» Work required
Your answer should be one number, the count of lines in the entries holding the word "Task".
++++ Data records ++++
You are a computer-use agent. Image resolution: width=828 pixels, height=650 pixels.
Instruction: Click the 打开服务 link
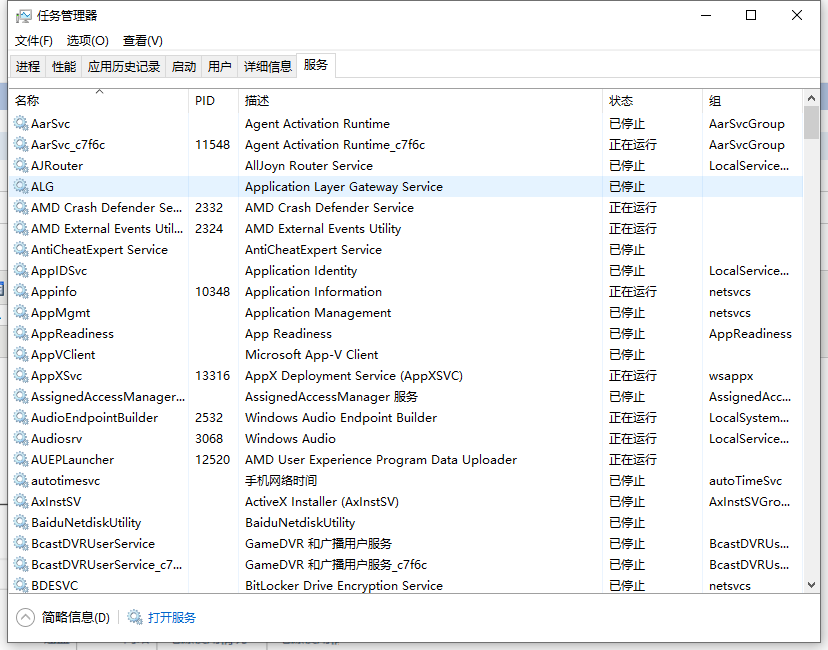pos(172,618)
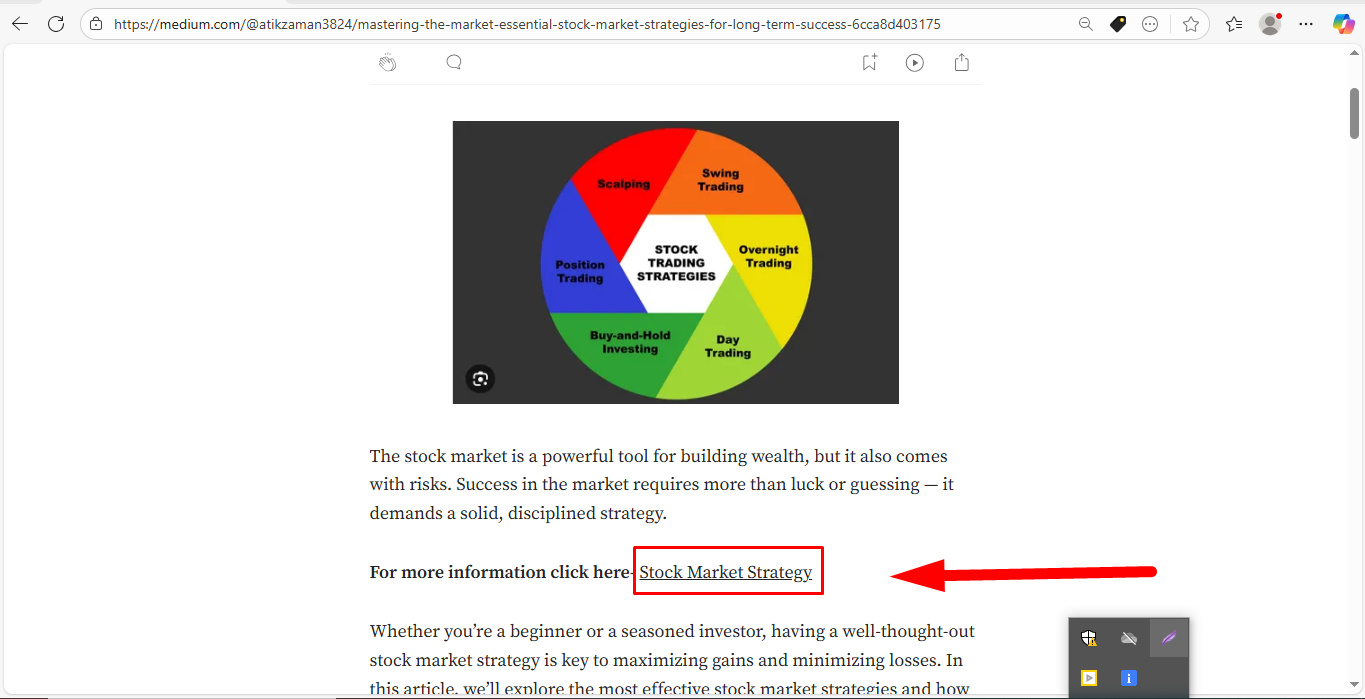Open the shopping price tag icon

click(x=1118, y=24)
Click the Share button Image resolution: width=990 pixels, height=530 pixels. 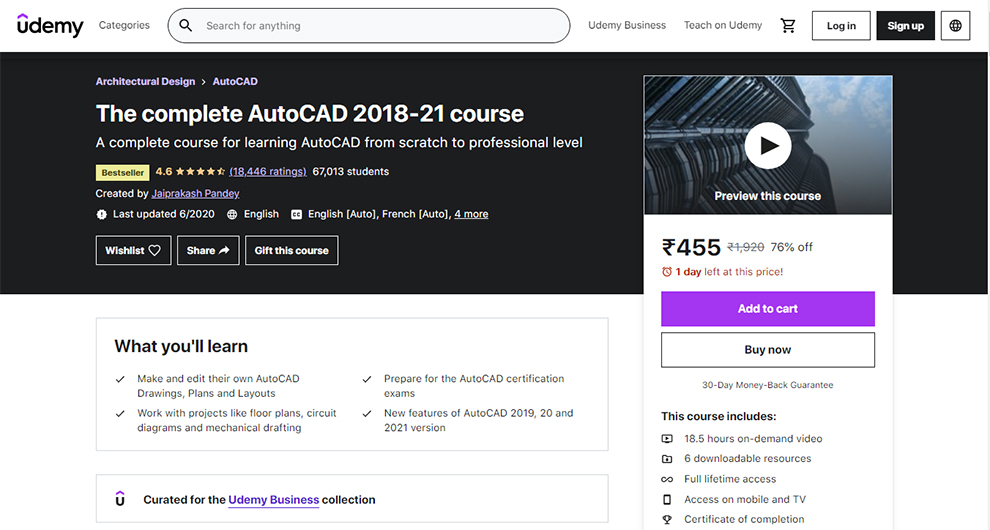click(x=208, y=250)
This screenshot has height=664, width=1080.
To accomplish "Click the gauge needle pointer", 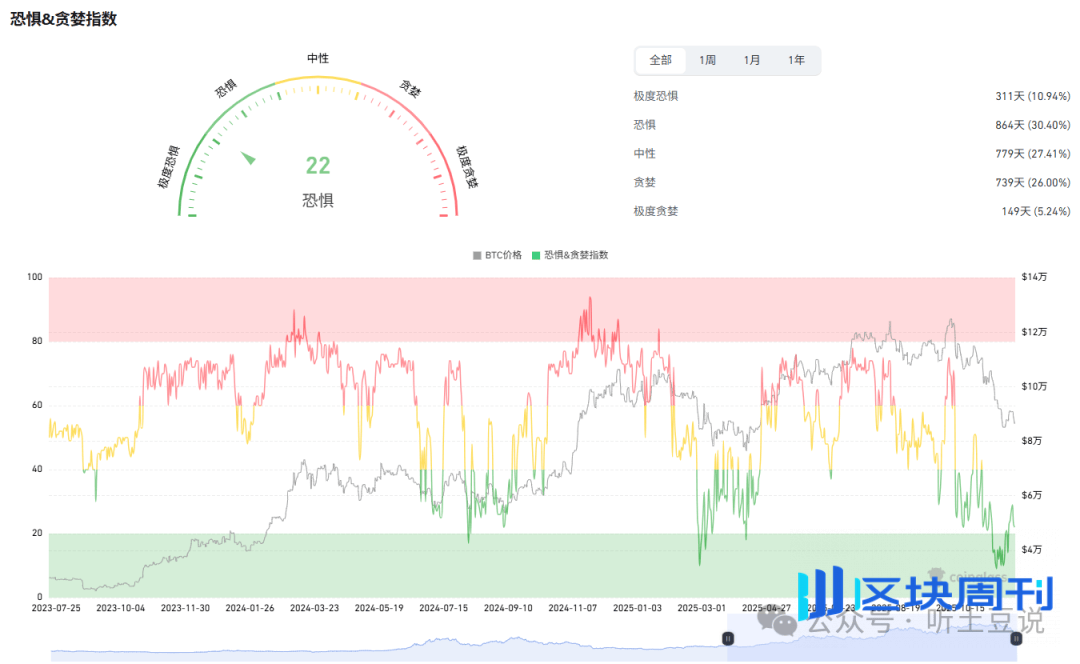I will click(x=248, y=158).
++++
++++ Data records ++++
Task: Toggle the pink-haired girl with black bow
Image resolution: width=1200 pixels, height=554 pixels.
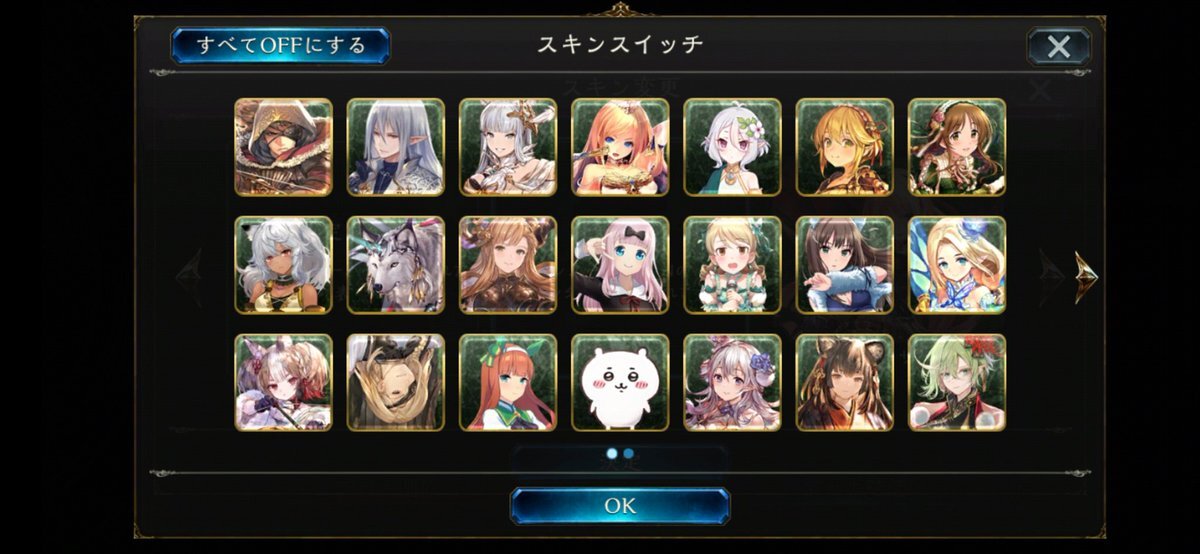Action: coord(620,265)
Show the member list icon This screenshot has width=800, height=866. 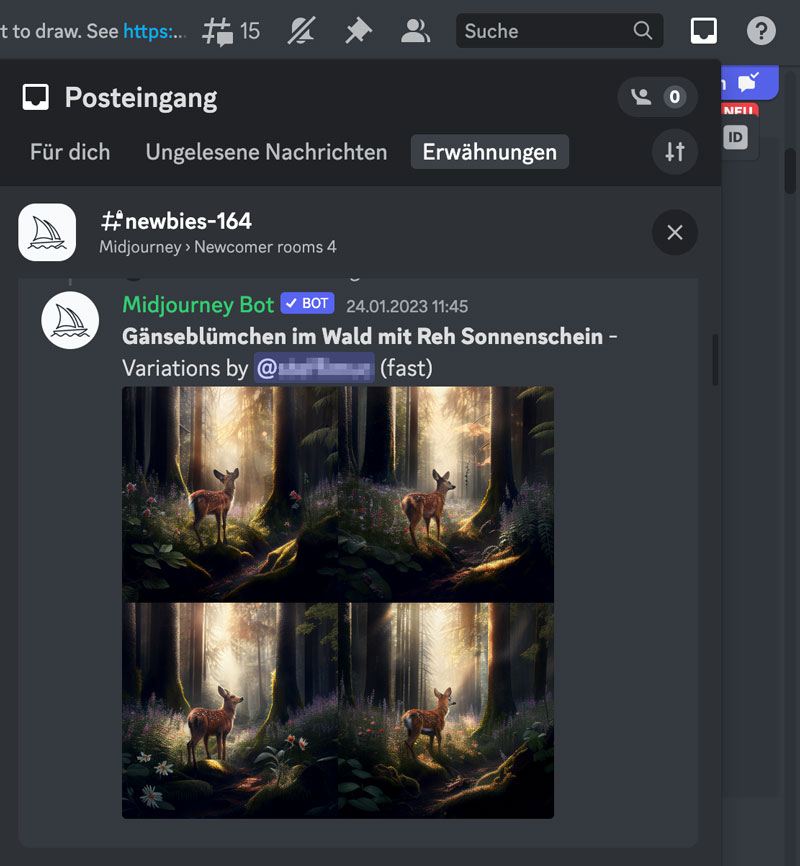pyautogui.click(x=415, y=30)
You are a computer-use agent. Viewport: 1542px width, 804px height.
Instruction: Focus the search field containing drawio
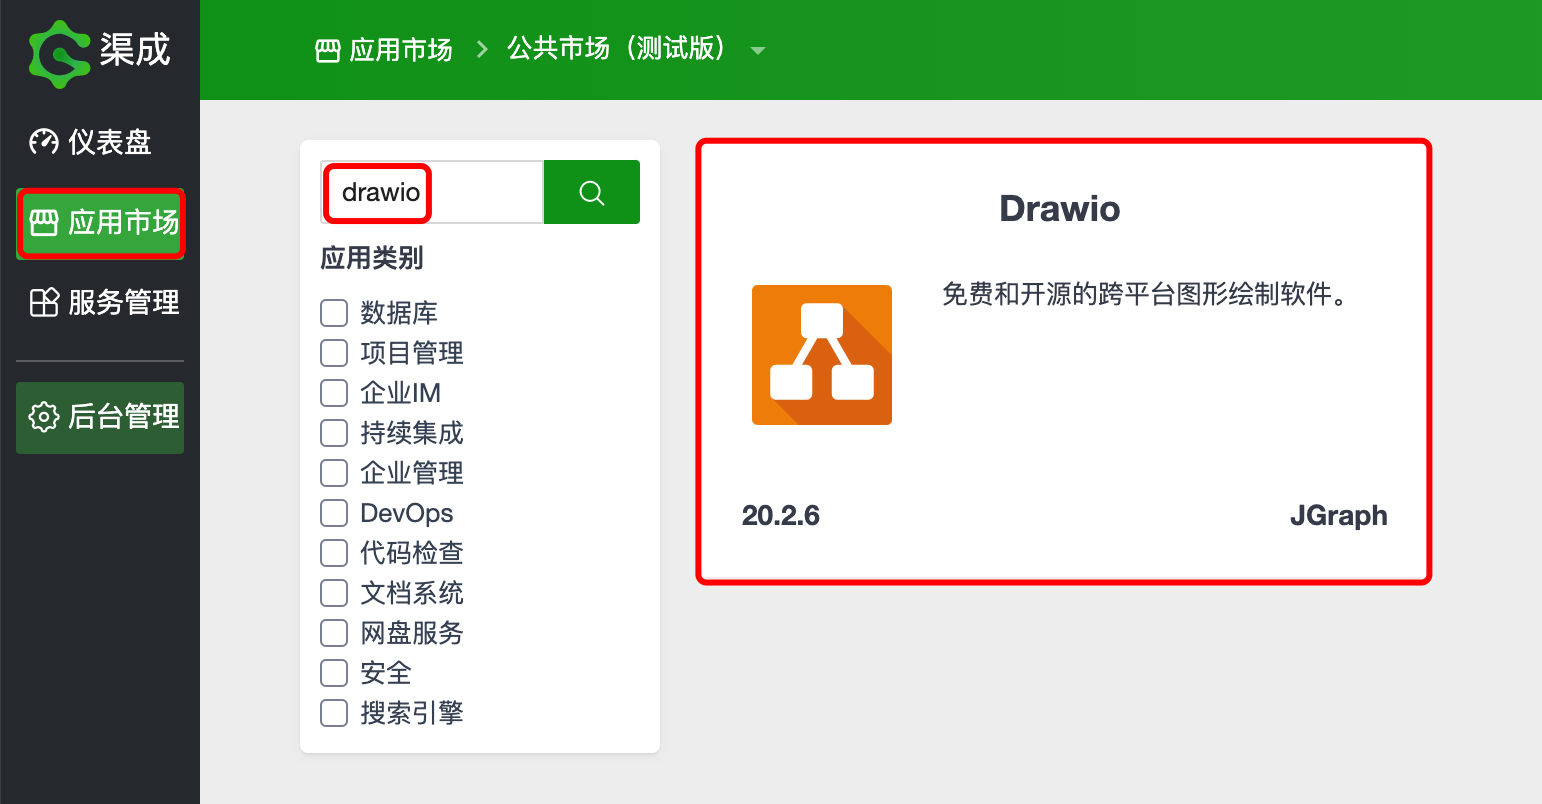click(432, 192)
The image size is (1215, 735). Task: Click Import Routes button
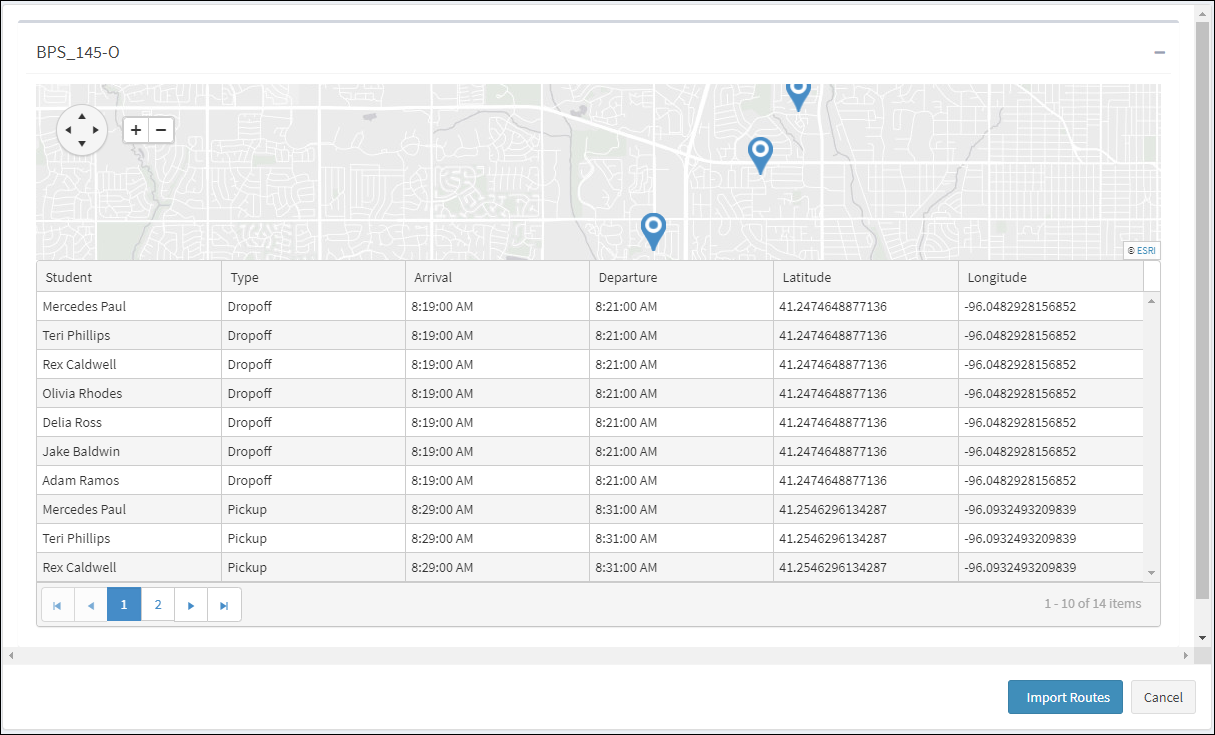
++++
» Solution for this problem
2